En 2018 l’ensemble Hélios créait à Paris Guernica, au Musée Picasso. « La structure de la pièce est très étroitement liée à ce chef-d’œuvre de l’art pictural. Le tableau montre six personnages divisés en trois paires : deux femmes, deux hommes et deux animaux. Chaque couple contient une figure tragique – la femme avec l’enfant tué, le soldat mourant, le cheval blessé – et une figure dramatique – la femme en fuite, l’homme qui lève les bras, le taureau impassible. Ainsi, en tentant d’appliquer en musique la nuance entre drame et tragédie, ai-je construit six situations musicales dont chacune est liée à une figure. Ces situations se succèdent plusieurs fois, revenant dans une tension tournoyante, comme si le tableau nous happait de plus en plus vite en son pouvoir. Si vous y regardez de plus près, vous voyez deux sources d’espoir dans la toile : une ampoule allumée et un bras qui tend une torche. Aussi, dans le tourbillon, une résonnance amorce-t-elle à plusieurs reprises le développement d’un élément de lumière qu’incarnent les figures archétypiques de la mélodie et de la musique chorale », explose Solbiati [traduit de l’italien par le chroniqueur]. L’impressionnante énergie de Guernica – pour flûte(s), violon alto et violoncelle – accueille des figuralismes évidents, comme le sifflement des bombes ou le sinistre vrombissement des cinquante-sept avions qui détruisirent le ville basque le 26 avril 1937.
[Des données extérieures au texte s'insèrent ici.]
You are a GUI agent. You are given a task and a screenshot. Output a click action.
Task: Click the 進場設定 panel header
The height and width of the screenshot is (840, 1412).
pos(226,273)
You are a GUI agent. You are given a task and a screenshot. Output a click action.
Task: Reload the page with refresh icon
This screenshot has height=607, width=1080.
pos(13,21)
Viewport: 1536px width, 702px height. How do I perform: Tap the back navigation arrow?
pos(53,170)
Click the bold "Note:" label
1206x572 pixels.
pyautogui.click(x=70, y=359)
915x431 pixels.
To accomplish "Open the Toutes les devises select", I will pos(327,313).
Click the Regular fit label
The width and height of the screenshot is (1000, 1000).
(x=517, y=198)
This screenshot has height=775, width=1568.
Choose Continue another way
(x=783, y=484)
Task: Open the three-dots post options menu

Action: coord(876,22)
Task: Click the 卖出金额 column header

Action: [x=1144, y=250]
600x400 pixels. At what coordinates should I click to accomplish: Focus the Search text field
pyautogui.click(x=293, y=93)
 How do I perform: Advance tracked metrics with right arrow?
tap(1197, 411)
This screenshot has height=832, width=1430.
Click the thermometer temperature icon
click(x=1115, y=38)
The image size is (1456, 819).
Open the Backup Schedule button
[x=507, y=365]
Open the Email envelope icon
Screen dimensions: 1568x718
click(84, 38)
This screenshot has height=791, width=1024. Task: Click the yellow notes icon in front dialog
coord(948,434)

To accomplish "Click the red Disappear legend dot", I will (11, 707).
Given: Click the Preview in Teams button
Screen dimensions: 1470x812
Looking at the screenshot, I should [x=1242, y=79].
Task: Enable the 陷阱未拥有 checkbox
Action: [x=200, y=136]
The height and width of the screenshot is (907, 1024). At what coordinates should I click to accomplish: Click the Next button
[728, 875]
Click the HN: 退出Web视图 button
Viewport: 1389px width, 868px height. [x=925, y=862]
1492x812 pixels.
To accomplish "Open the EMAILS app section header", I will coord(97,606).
En dénommant Novus l’œuvre commandée par Ex Novo pour le concert fêtant son soixantième anniversaire, Solbiati affirme tant et toujours sa volonté d’avancer vers la nouveauté. À l’origine, Per Aldo, une pièce pour flûte, clarinette, piano, violon, violoncelle, écrite en 2010, que l’ensemble Divertimento a créé au Château Caetani de Sermoneta, le 1er juillet 2011, dans le cadre du Festival Pontino, trois mois après la disparition du compositeur Aldo Clementi. Elle intègre des éléments stylistiques chers à ce dernier, ainsi qu’une citation des Moments musicaux de Schubert, en référence à l’avis élogieux qu’il donnait lors d’une émission radiophonique de leur orchestration effectuée par son cadet. Dans Novus, ce Sospeso, nebbioso délicat est suivi d’un énergique Febbrile anamorphique de la forme sonate – « mon rapport ironique et souriant avec la tradition ». On retrouve avec avantage le flûtiste Daniele Ruggieri qu’entourent les instrumentistes précités ainsi que le clarinettiste Davide Teodoro et le pianiste Aldo Orvieto.